The Critical Pivot: Probing NVIDIA's Installer Options to Unlock Blackwell GPUs
Introduction
In the middle of a high-stakes debugging session spanning a Proxmox host, an LXC container, and eight NVIDIA RTX PRO 6000 Blackwell GPUs, a single command was issued that would determine the entire trajectory of the troubleshooting effort. Message [msg 529] is deceptively simple: the assistant runs ssh root@10.1.2.6 "/root/NVIDIA-Linux-x86_64-590.48.01.run --advanced-options 2>&1" | head -100 and displays the first portion of the installer's help text. But beneath this straightforward invocation lies a critical decision point — the moment when the assistant pivots from investigating CUDA initialization failures at the application level to questioning the very foundation of how the NVIDIA driver was installed on the host system.
This message represents a classic debugging inflection point: after exhausting surface-level diagnostics (device permissions, cgroup restrictions, CUDA version compatibility, PyTorch version mismatches), the assistant recognizes that the problem may be architectural — specifically, that the type of kernel module loaded (open-source vs. proprietary) could determine whether Blackwell GPUs initialize correctly. The --advanced-options flag is the key to unlocking that architectural choice.

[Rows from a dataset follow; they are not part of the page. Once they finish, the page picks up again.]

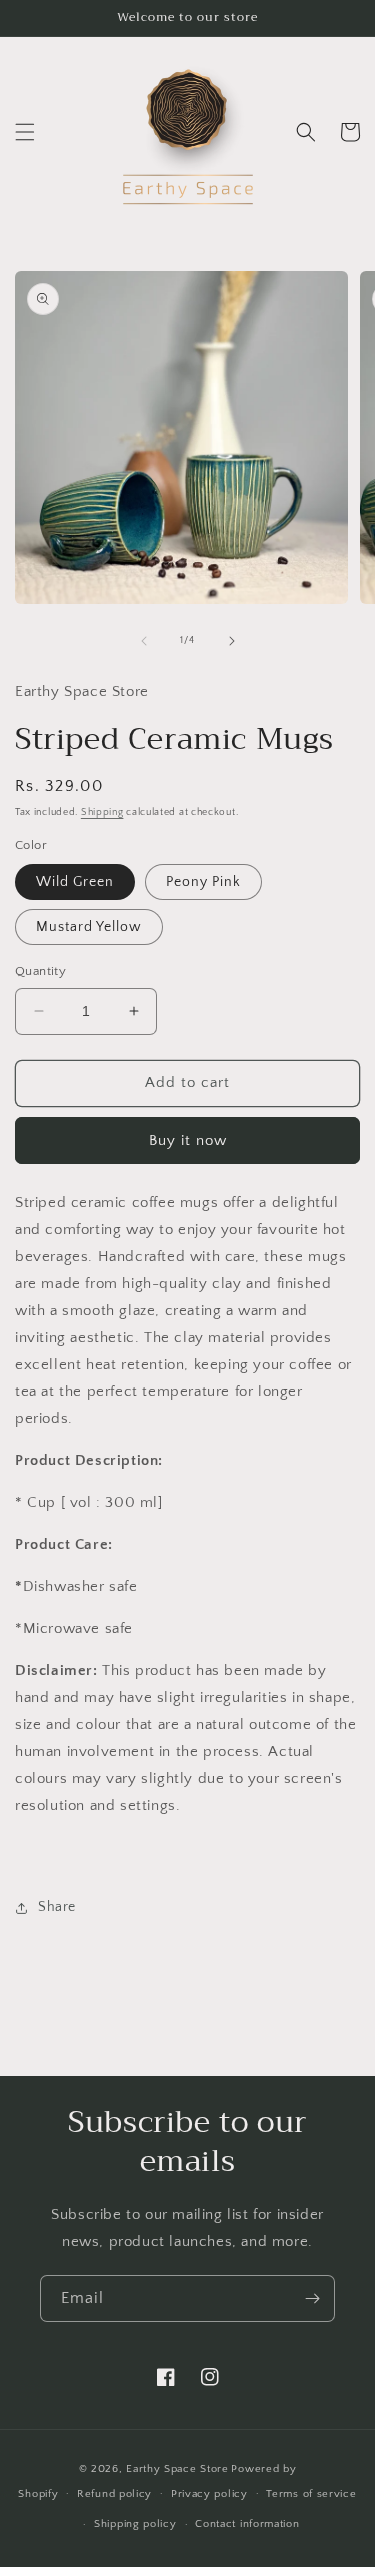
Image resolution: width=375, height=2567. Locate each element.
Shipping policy (135, 2524)
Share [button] (57, 1907)
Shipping (102, 812)
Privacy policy (209, 2494)
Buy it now (188, 1140)
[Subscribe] (312, 2298)
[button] (25, 132)
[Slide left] (144, 641)
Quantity (40, 971)
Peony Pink (203, 882)
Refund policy (114, 2494)
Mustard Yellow (89, 927)
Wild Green (75, 882)
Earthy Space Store (177, 2469)
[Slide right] (232, 641)
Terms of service (311, 2494)
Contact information (247, 2524)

Context: The CUDA Initialization Wall
To understand why this message matters, one must appreciate the debugging context that preceded it. The session had been pursuing an LXC container approach to bypass VFIO/IOMMU PCIe P2P bottlenecks that plagued GPU communication in a KVM virtual machine ([chunk 4.0]). The LXC approach had shown promise: inside the container, nvidia-smi topo -m revealed the true bare-metal GPU topology with NODE and SYS connections rather than the PHB topology seen in the VM, suggesting that direct peer-to-peer DMA between GPUs should theoretically work.
However, a devastating blocker emerged: CUDA runtime initialization (cuInit) failed with error code 3 (CUDA_ERROR_NOT_INITIALIZED) both on the Proxmox host and inside the LXC container. This was despite nvidia-smi successfully detecting all eight Blackwell GPUs, and despite the device files (/dev/nvidia0 through /dev/nvidia7) being fully accessible with correct permissions. The NVIDIA kernel module was loaded, /proc/driver/nvidia was populated, and the GPUs appeared healthy — yet the CUDA runtime refused to initialize.

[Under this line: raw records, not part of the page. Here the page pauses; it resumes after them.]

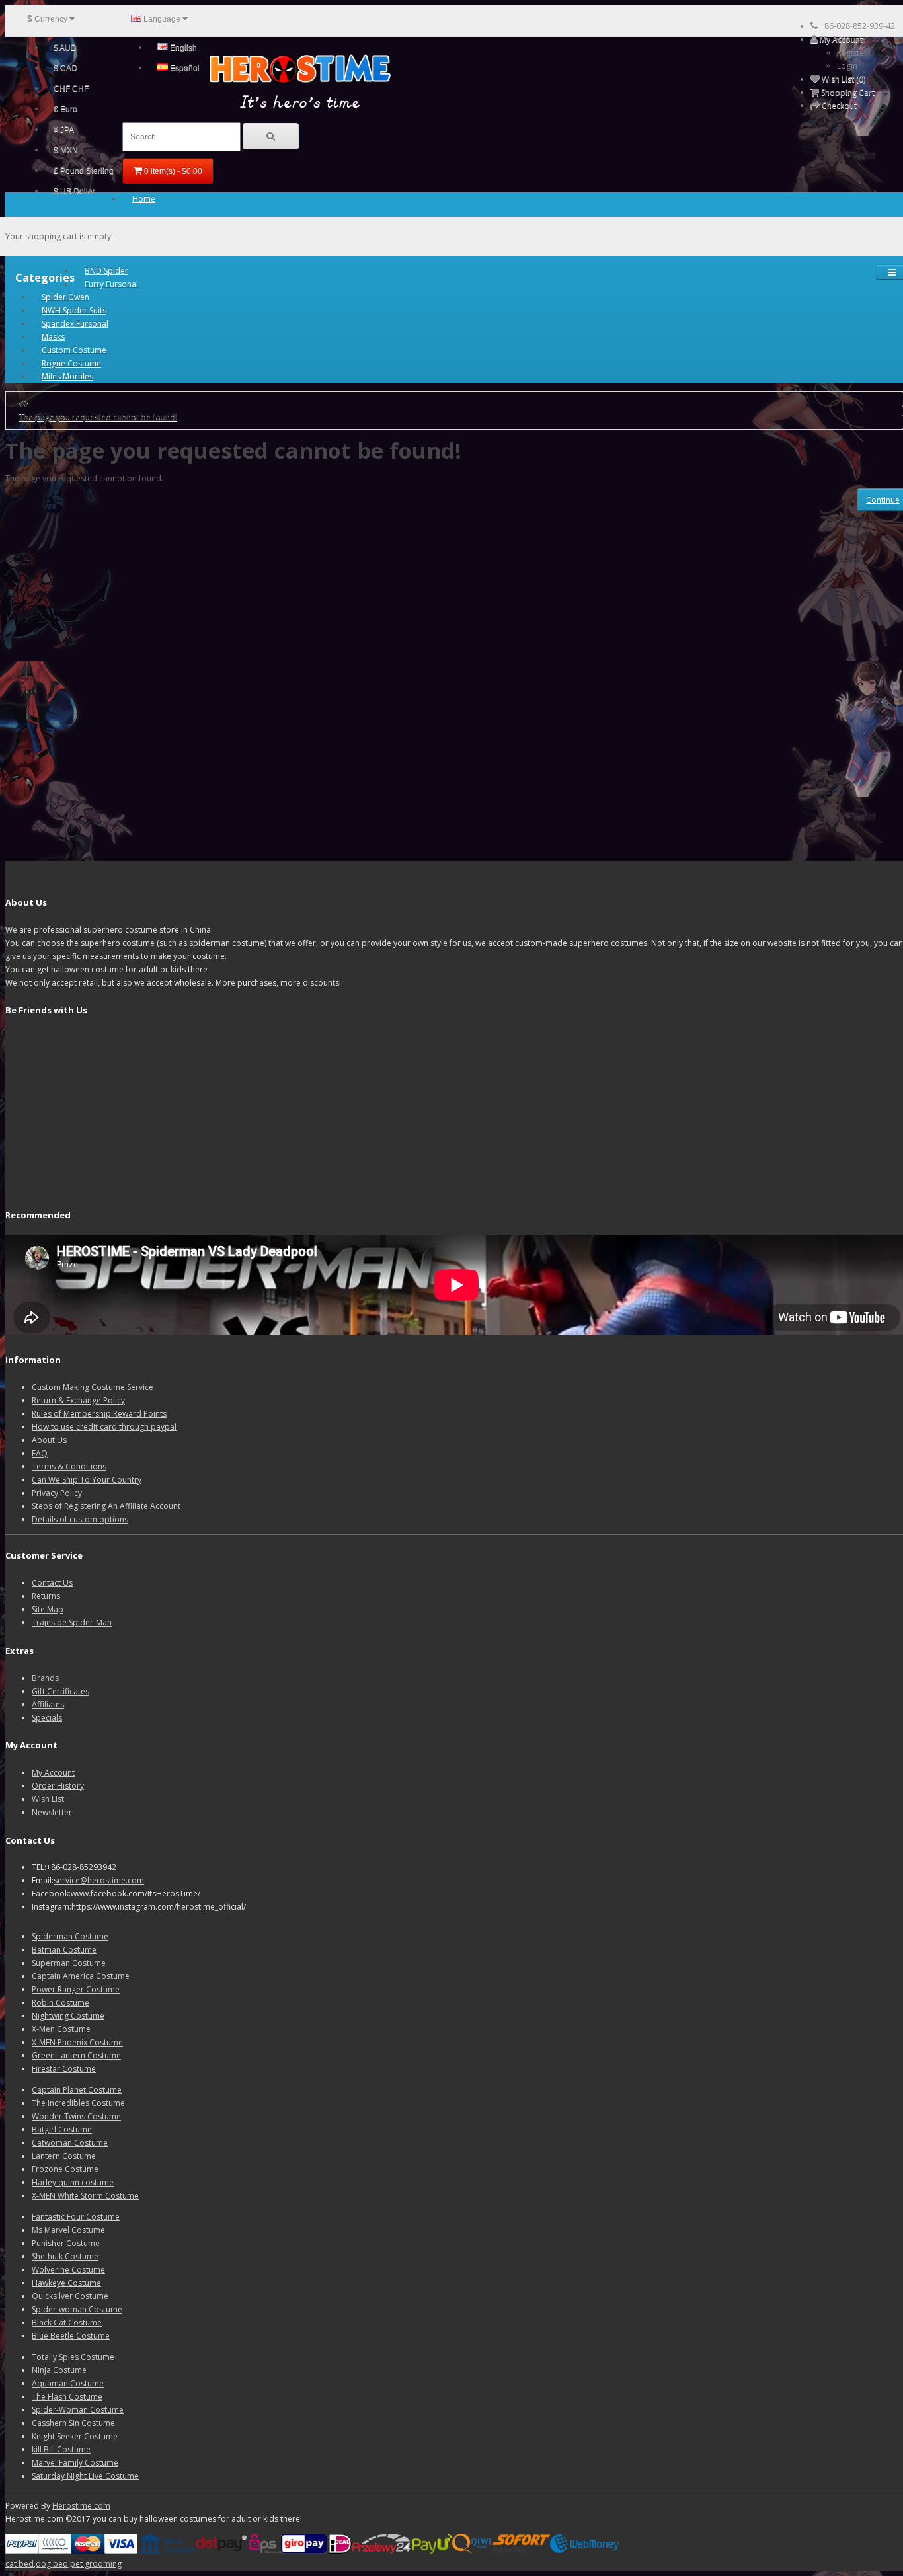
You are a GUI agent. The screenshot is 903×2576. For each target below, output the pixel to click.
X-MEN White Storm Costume (85, 2195)
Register (852, 52)
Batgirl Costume (62, 2129)
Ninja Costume (59, 2370)
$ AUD (65, 47)
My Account (53, 1772)
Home (143, 198)
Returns (46, 1596)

The preceding messages (508 through 528) document an increasingly desperate search for the root cause. The assistant tested:
- PyTorch version downgrades (from 2.10.0 to 2.9.1) to rule out CUDA toolkit compatibility issues (<msg id=515-516>).
- Direct CUDA C testing via
nvcc-compiled programs to bypass PyTorch's abstraction layer ([msg 518]). - Low-level
libcuda.soprobing usingdlopenanddlsymto callcuInitdirectly ([msg 519]). - Device minor number mapping between
/proc/driver/nvidia/gpus/entries and/dev/nvidia*device nodes ([msg 522]). - Host-level testing to confirm the problem wasn't container-specific ([msg 523]).
- Module reloading of
nvidia_uvm([msg 524]). Every test returned the same result:cuInit(0) = 3, meaningCUDA_ERROR_NOT_INITIALIZED. The GPUs were visible to the kernel module but invisible to the CUDA runtime.
The Critical Insight: Open vs. Proprietary Kernel Module
The turning point came in message [msg 524], when the assistant examined the loaded kernel module details:
NVRM version: NVIDIA UNIX Open Kernel Module for x86_64 590.48.01
The phrase "Open Kernel Module" was the clue. NVIDIA's driver distribution ships two kernel module variants: the open-source kernel module (which uses the GSP firmware for GPU management) and the proprietary kernel module (which uses a different internal architecture). The open module, while functionally equivalent for most GPUs, has historically lagged behind in support for newer architectures. Blackwell (compute capability 12.0) was extremely new at the time — these RTX PRO 6000 Blackwell Server Edition GPUs were cutting-edge hardware.
Further evidence emerged in message [msg 524] when modinfo nvidia revealed the firmware files bundled with the driver:
firmware: nvidia/590.48.01/gsp_tu10x.bin
firmware: nvidia/590.48.01/gsp_ga10x.bin
These firmware files cover Turing (TU10x) and Ampere/Ada (GA10x) architectures — but there was no Blackwell firmware file (which would be named something like gsp_bb10x.bin or similar). The GSP (GPU System Processor) firmware is essential for the open kernel module to manage the GPU. Without Blackwell-specific GSP firmware, the open module could detect the GPUs at the PCIe level (hence nvidia-smi worked) but could not complete CUDA runtime initialization.
Why --advanced-options?
Message [msg 527] had already attempted to probe the installer's module type options:
/root/NVIDIA-Linux-x86_64-590.48.01.run --help 2>&1 | grep -i "kernel-module\|open\|proprietary"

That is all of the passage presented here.